Unterdessen werden manche Insulaner kreativ. Ein Mitarbeiter der Kurverwaltung der Insel Baltrum schlug jüngst in einer E-Mail an die Bewohner vor, dass sie ein „Konjunktur-Paket von Baltrumern für Baltrumer“ organisieren könnten. Wenn Restaurants und Geschäfte wieder öffnen dürften, wären alle Baltrumer dazu aufgerufen, sich einen Tag lang von morgens bis abends bei den Nachbarn „durchzufuttern“ und shoppen zu gehen, schrieb er. „Hier Frühstück, dort Blumen oder neuen Pulli kaufen, hier Tee und Kuchen, dort Essen gehen, und zum Abschluss treffen sich alle zum Bier“, heißt es in der E-Mail. Landesvater Stephan Weil hält wegen des weiterhin wichtigen Infektionsschutzes wenig davon. „Tut mir leid, das in dem Brief der Kurverwaltung Baltrum beschriebene Szenario ist leider nicht sehr realistisch“, sagt er. Den Wunsch der Menschen auf der Insel, irgendwann wieder alle auszuschwärmen und die Restaurants und Geschäfte auf Baltrum wieder mit Leben und Umsatz zu füllen, könne er gut verstehen. „Aber wir werden sicher nicht zeitnah Geschäfte und Restaurants gleichzeitig wieder öffnen können“, sagt Weil. Nach Ostern werde man sehr umsichtig über etwaige Lockerungen diskutieren.

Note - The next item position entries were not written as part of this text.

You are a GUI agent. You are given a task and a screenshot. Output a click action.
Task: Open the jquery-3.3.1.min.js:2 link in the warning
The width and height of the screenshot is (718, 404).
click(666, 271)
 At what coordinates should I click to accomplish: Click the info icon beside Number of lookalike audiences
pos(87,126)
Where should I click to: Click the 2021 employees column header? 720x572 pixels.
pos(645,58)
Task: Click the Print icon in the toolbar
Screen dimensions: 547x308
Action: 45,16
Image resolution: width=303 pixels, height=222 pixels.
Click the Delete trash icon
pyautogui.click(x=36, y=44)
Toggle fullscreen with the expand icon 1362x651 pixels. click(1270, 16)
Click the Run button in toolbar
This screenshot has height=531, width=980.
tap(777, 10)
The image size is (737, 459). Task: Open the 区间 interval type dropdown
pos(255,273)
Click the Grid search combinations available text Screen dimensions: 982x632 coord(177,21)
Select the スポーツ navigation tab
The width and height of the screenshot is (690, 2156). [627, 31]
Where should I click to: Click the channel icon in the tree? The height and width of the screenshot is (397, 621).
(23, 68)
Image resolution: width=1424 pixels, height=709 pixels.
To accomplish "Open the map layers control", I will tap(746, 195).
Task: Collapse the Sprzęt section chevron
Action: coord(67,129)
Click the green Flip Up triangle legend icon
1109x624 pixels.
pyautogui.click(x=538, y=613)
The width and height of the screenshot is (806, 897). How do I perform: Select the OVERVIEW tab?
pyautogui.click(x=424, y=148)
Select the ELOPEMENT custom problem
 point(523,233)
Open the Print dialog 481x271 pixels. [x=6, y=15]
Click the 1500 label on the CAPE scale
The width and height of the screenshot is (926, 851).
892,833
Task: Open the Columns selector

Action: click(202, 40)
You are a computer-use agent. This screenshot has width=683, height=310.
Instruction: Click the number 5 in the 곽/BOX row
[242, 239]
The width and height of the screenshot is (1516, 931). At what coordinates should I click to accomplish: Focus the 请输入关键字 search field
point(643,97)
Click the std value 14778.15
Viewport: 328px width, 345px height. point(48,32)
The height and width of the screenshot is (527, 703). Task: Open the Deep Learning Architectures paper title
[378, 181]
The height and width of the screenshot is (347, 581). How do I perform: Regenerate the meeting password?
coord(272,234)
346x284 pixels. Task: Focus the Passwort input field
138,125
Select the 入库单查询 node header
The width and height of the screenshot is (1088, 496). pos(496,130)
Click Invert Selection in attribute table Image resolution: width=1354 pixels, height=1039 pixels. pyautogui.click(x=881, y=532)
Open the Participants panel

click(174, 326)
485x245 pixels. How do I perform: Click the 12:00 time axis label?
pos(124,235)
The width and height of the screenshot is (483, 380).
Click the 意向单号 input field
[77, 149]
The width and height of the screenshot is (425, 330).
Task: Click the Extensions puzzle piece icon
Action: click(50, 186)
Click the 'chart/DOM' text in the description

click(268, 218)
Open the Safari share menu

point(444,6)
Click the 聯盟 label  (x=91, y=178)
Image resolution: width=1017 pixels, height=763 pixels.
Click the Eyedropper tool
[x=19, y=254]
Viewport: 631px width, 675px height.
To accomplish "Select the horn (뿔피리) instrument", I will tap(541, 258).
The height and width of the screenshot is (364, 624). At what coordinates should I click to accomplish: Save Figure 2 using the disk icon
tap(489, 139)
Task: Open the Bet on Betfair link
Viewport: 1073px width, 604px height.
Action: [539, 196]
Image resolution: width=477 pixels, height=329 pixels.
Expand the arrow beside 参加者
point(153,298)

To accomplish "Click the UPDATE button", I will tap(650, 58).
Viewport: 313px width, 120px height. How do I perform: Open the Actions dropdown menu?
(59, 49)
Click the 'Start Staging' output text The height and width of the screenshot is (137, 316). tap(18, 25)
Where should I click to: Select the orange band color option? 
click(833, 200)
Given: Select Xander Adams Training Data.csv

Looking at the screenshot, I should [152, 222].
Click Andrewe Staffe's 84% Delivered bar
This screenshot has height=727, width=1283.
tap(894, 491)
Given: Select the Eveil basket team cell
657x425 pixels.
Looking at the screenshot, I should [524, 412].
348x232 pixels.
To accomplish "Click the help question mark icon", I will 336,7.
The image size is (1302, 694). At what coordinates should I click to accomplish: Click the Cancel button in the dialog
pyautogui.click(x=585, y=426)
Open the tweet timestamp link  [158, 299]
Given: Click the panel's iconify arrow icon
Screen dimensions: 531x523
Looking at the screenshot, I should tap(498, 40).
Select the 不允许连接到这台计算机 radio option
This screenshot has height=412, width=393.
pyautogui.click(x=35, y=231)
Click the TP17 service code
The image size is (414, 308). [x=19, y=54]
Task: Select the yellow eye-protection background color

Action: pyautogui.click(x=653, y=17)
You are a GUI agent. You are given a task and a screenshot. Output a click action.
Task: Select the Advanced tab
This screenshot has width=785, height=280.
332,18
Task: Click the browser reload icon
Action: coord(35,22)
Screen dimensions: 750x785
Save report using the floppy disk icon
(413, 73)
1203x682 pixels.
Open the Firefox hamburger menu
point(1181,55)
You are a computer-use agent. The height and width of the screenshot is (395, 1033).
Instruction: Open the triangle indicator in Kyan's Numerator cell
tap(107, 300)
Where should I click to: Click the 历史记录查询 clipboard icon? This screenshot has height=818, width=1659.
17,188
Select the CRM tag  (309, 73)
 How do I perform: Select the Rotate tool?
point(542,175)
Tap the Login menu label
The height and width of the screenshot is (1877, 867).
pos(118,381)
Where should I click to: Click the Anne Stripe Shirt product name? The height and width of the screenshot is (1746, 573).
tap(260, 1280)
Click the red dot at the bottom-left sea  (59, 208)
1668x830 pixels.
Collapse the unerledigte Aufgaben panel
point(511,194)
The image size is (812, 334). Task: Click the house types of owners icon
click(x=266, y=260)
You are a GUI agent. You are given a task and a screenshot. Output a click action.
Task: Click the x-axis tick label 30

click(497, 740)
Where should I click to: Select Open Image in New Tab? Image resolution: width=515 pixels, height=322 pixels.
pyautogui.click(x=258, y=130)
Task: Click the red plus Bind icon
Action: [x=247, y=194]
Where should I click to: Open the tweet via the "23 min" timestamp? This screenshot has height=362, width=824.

Dabei mahnt der SPD-Politiker ein Zusammenspiel aller Bundesländer an. Mit NRW-Ministerpräsident Armin Laschet (CDU) verstehe er sich gut. „Einig sind wir uns übrigens auch darin, dass es klug wäre, wenn alle weiteren Entscheidungen zu gegebener Zeit einvernehmlich zwischen den Ländern aufeinander abgestimmt erfolgen würden – und zwar ohne Alleingänge“, sagt Weil. Gelegenheit dazu soll es am kommenden Mittwoch geben, wenn die Bundesregierung mit den Ministerpräsidentinnen und Ministerpräsidenten der Länder über das weitere Vorgehen beraten wird.